[HOW TO COMPLETE THIS TASK]
Begin at the line containing "This screenshot has width=904, height=476." and retype each line through the end of the records exactly. Include nothing else and no pictures.

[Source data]

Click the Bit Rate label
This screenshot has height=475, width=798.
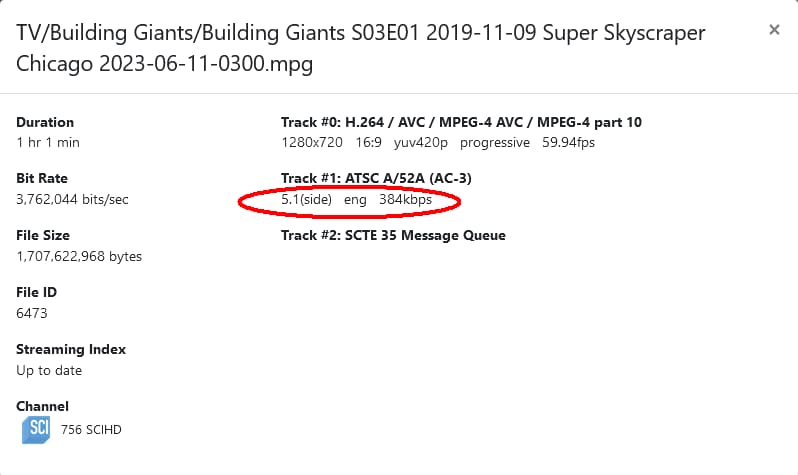tap(41, 179)
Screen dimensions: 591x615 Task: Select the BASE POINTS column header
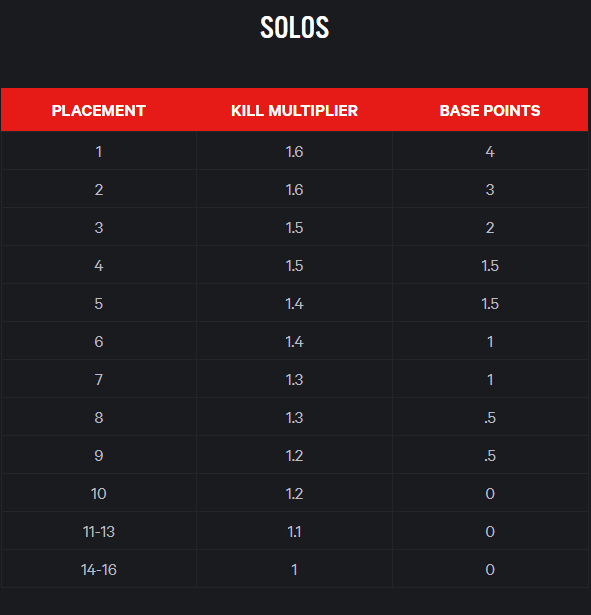(x=490, y=111)
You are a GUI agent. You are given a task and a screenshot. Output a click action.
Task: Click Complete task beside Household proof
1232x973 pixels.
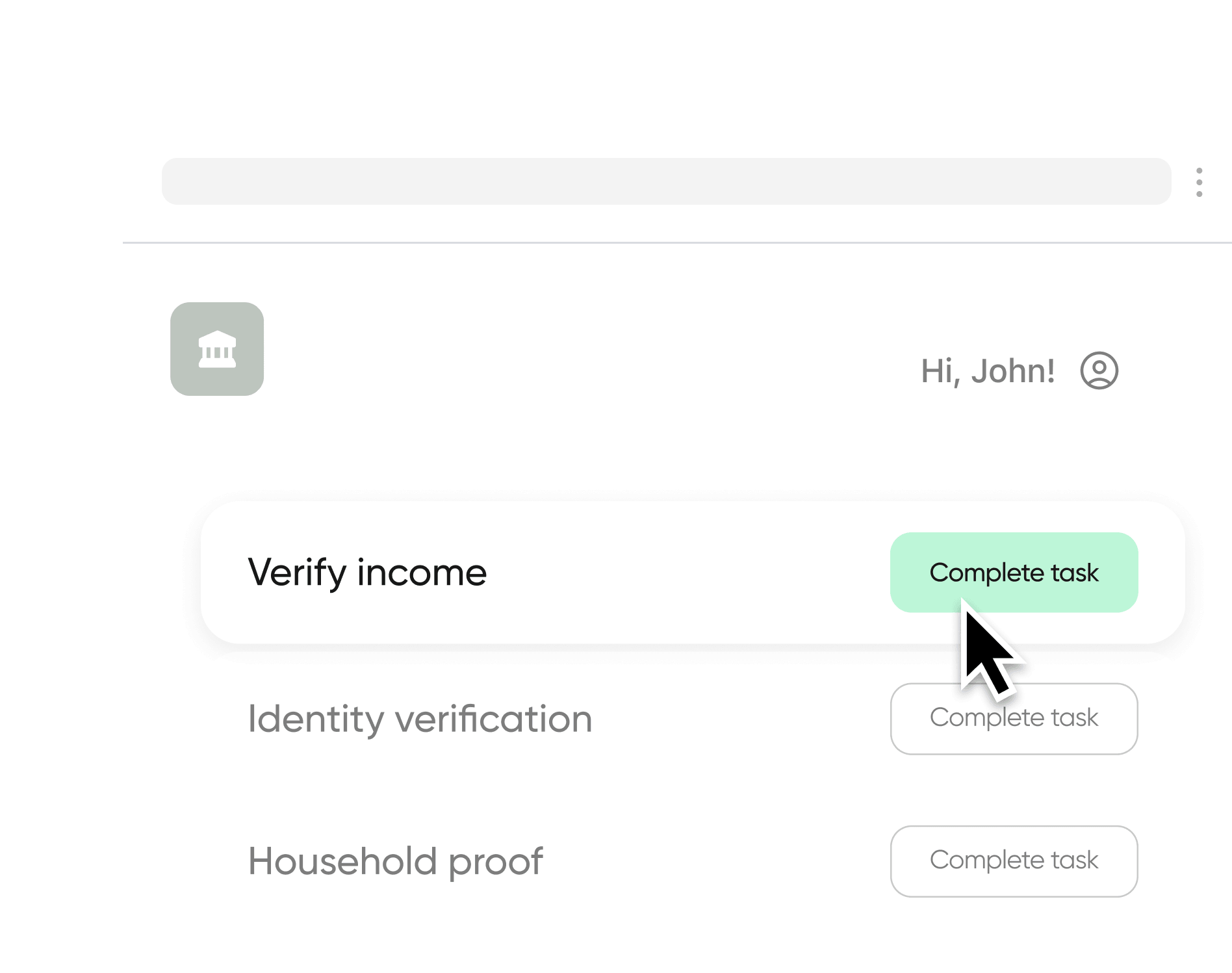pyautogui.click(x=1014, y=861)
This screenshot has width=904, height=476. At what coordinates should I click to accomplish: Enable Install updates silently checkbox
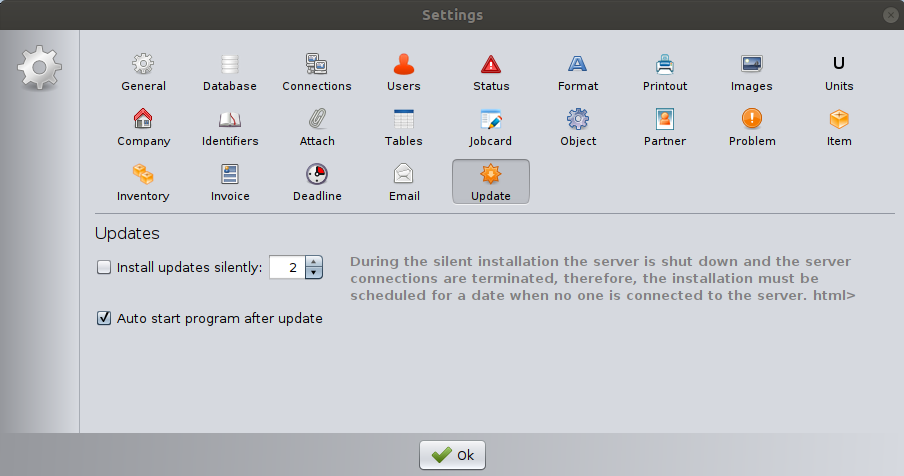tap(104, 267)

[RESULT OF THE TASK]
This screenshot has width=904, height=476. At what coordinates should I click to accomplish: Enable Install updates silently checkbox
tap(104, 267)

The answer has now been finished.